▸ Aim of the task:
Down to the last line, write out the entries below exactly and omit all pictures.

Data to use section start

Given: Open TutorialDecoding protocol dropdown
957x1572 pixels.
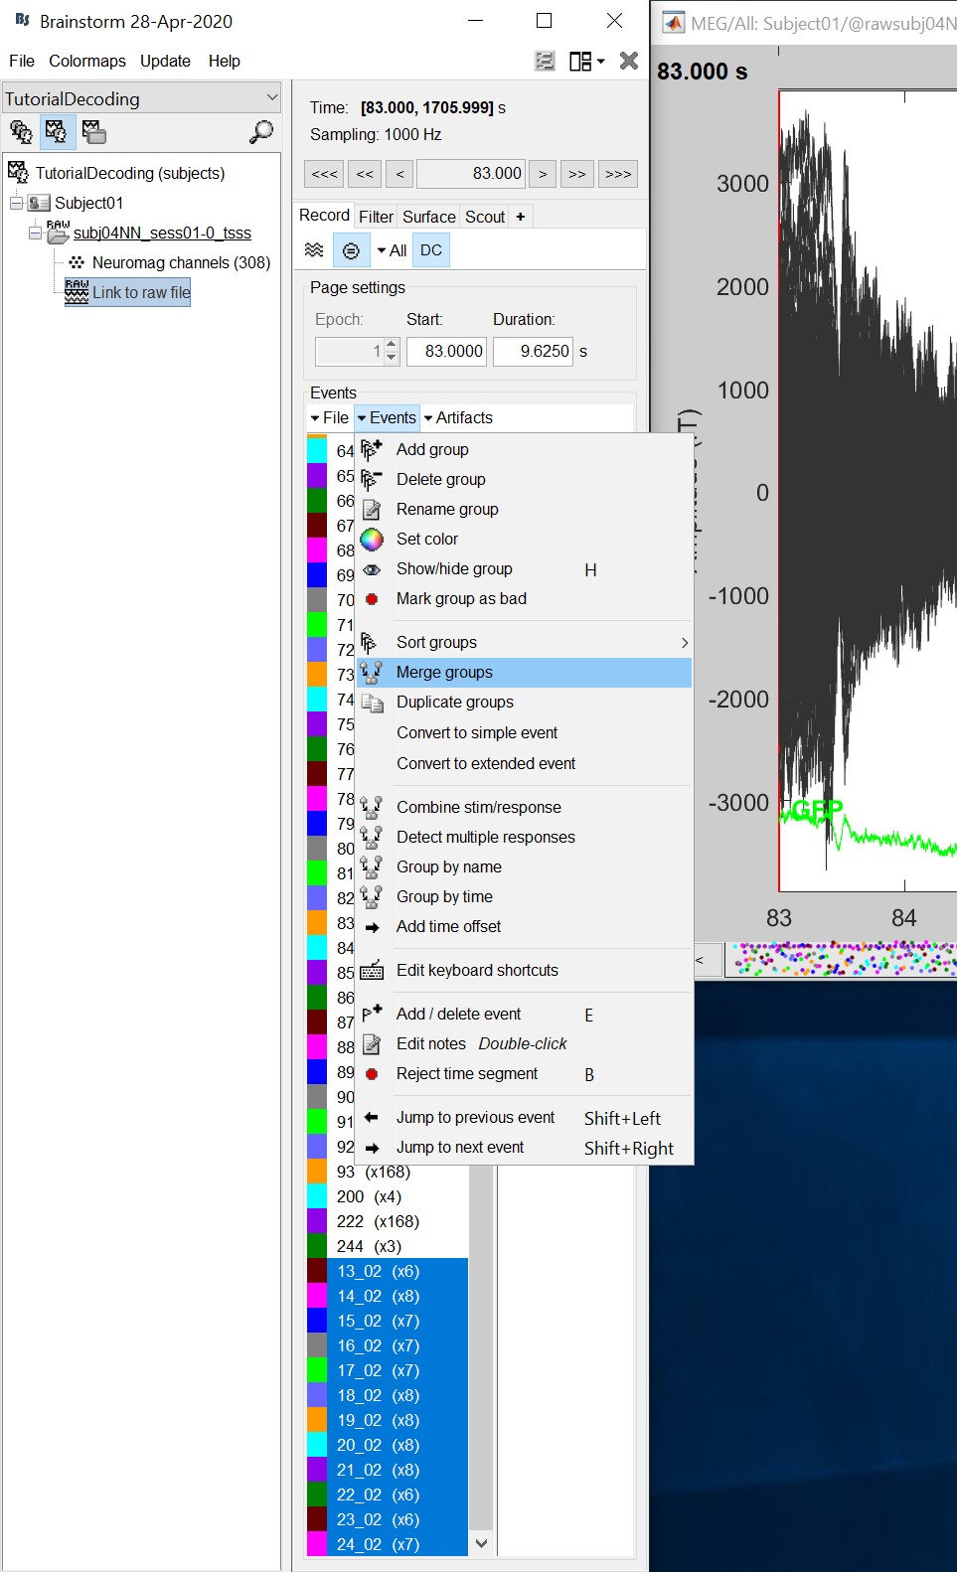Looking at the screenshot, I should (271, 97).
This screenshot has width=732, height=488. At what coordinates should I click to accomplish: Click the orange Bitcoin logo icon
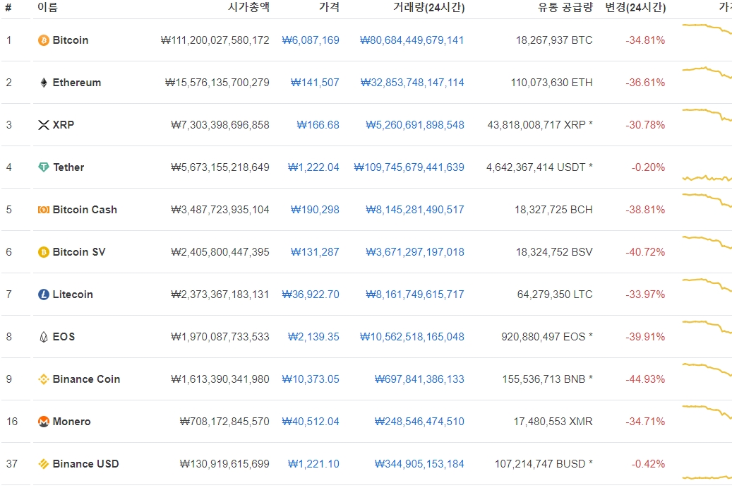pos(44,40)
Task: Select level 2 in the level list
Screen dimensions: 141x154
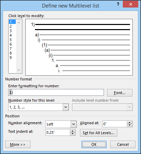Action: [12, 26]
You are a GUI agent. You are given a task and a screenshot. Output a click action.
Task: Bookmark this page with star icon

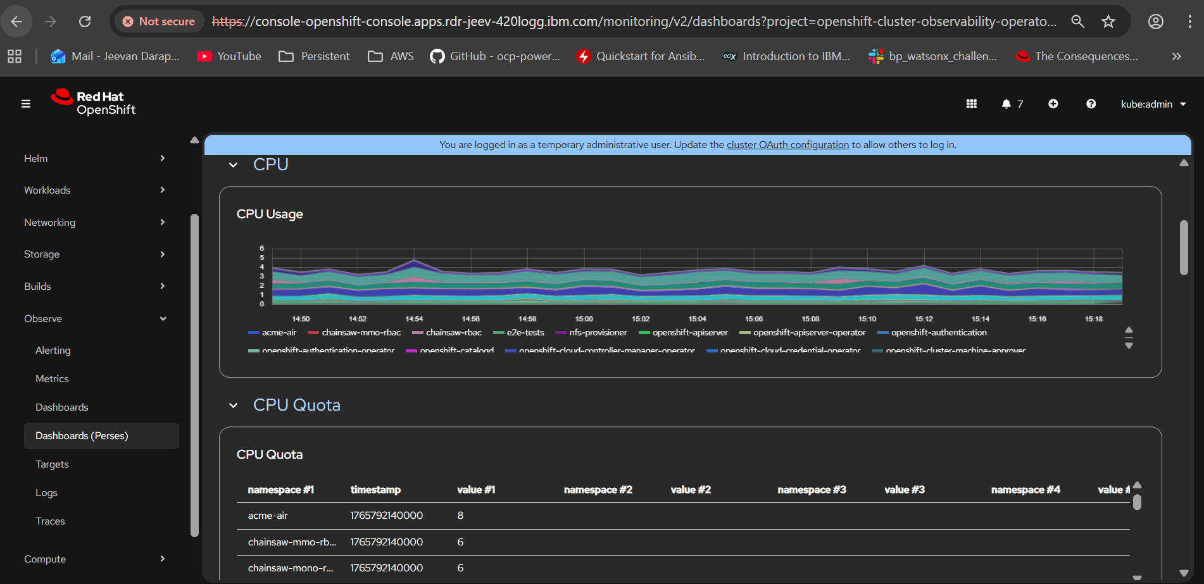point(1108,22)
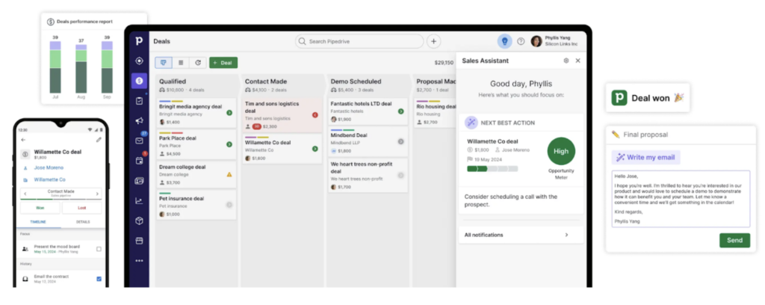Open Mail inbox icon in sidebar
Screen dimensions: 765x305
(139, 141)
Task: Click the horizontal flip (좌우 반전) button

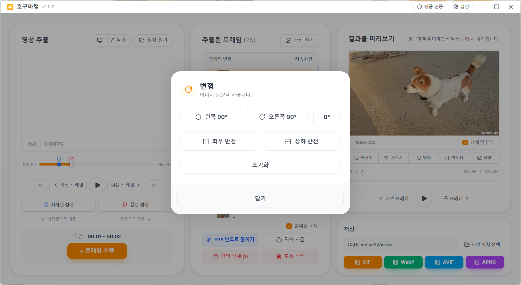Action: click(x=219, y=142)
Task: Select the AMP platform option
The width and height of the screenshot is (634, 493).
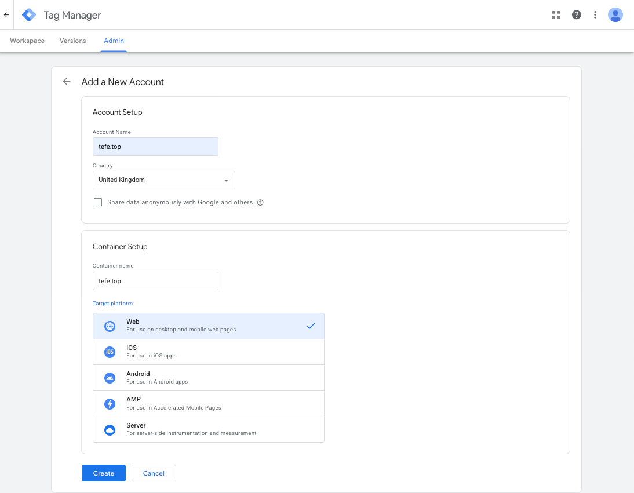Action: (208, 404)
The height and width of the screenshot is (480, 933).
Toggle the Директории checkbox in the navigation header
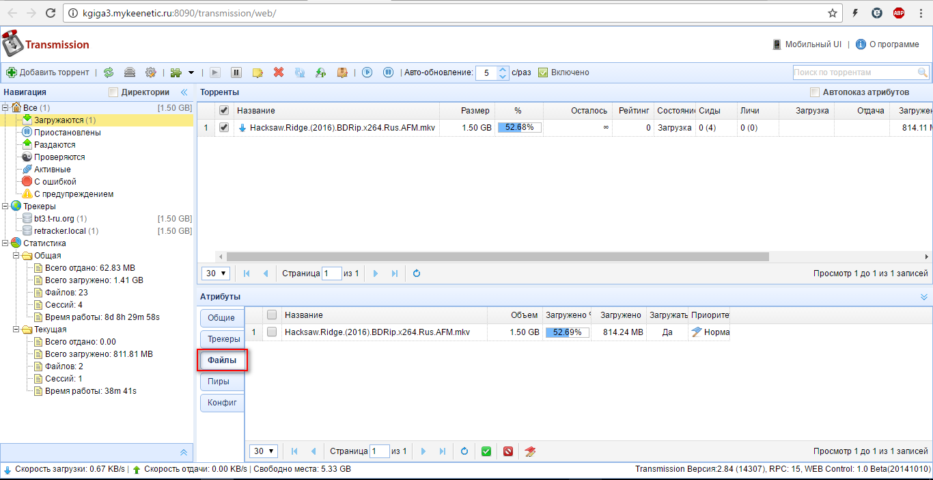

Data to use section end

▸ Answer below:
Given: Open TutorialDecoding protocol dropdown
957x1572 pixels.
Looking at the screenshot, I should (271, 97).
This screenshot has width=732, height=488. At what coordinates should I click to accomplish: Click the orange Bitcoin logo icon
pos(44,40)
Task: Select level 2 in the level list
Screen dimensions: 141x154
Action: [12, 26]
You are a GUI agent. You are given a task and a screenshot. Output a click action.
Task: Bookmark this page with star icon

point(1108,22)
Open Mail inbox icon in sidebar
Screen dimensions: 765x305
(139, 141)
Task: Click the horizontal flip (좌우 반전) button

Action: click(x=219, y=142)
Task: Select the AMP platform option
The width and height of the screenshot is (634, 493).
Action: (208, 404)
The height and width of the screenshot is (480, 933).
Toggle the Директории checkbox in the navigation header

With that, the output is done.